__TASK INSTRUCTIONS__
Reproduce every item with "pixel" swapped for "point" and nothing else altered, leaving out the pictures.

__GIVEN RECORDS__
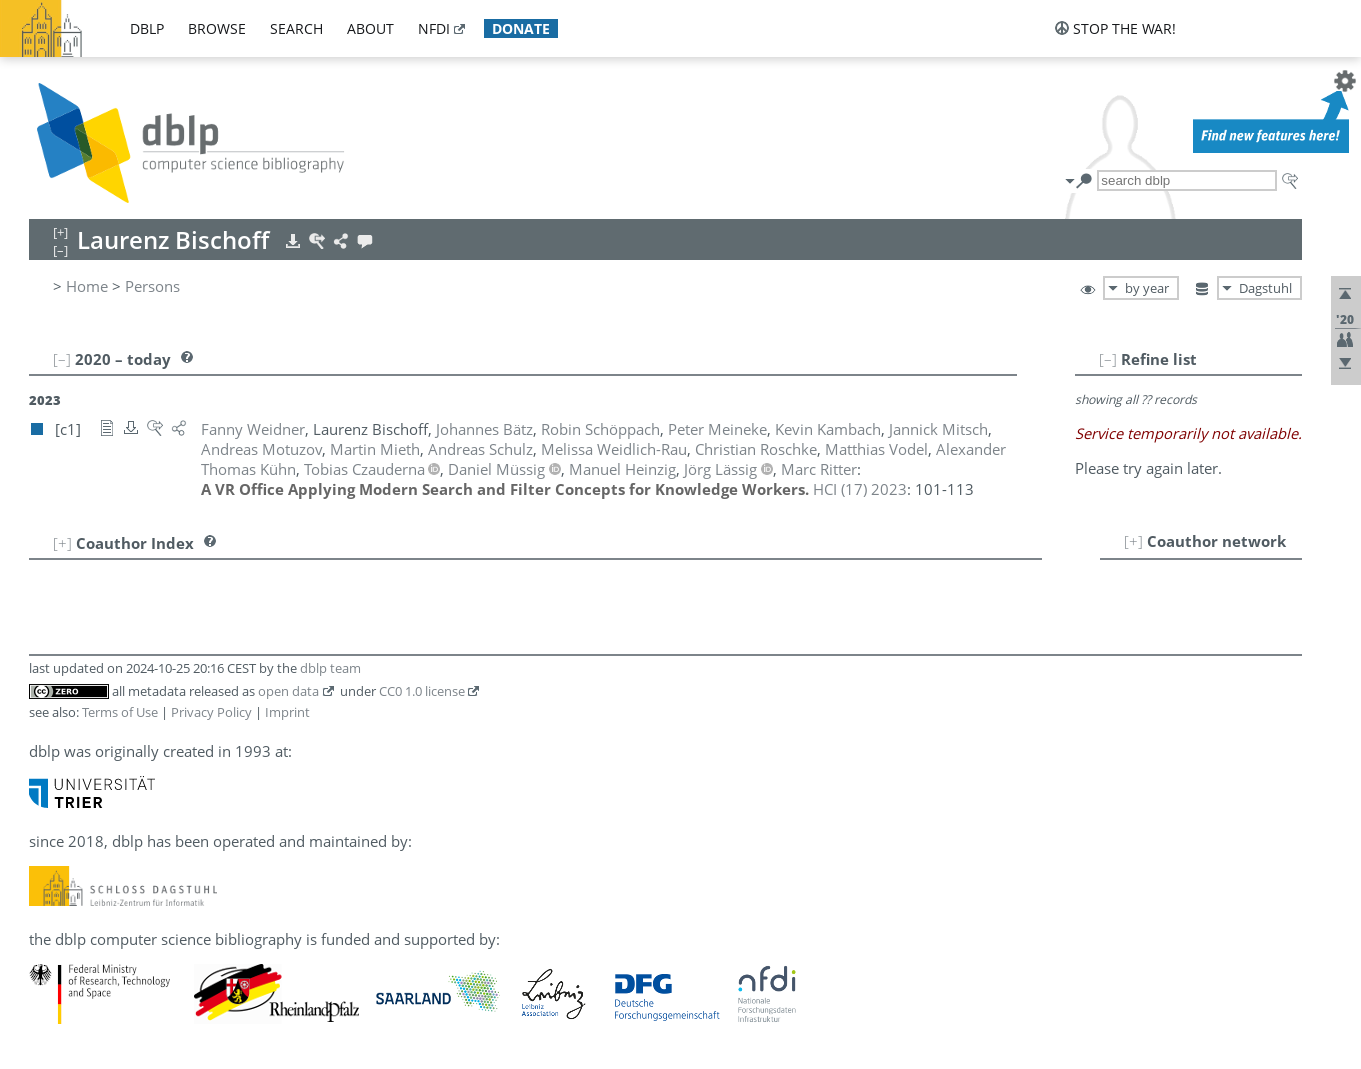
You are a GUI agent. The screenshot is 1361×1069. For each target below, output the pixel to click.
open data (288, 691)
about (370, 28)
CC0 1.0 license (422, 691)
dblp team (330, 668)
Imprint (287, 712)
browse (217, 28)
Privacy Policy (211, 712)
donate (521, 28)
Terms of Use (120, 712)
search (296, 28)
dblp (147, 28)
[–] (1108, 359)
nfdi (434, 28)
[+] (1133, 541)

__SOLVED PROBLEM__
You are a GUI agent. The screenshot is 1361×1069. For each target below, output the point to click.
open data (288, 691)
about (370, 28)
CC0 1.0 license (422, 691)
dblp team (330, 668)
Imprint (287, 712)
browse (217, 28)
Privacy Policy (211, 712)
donate (521, 28)
Terms of Use (120, 712)
search (296, 28)
dblp (147, 28)
[–] (1108, 359)
nfdi (434, 28)
[+] (1133, 541)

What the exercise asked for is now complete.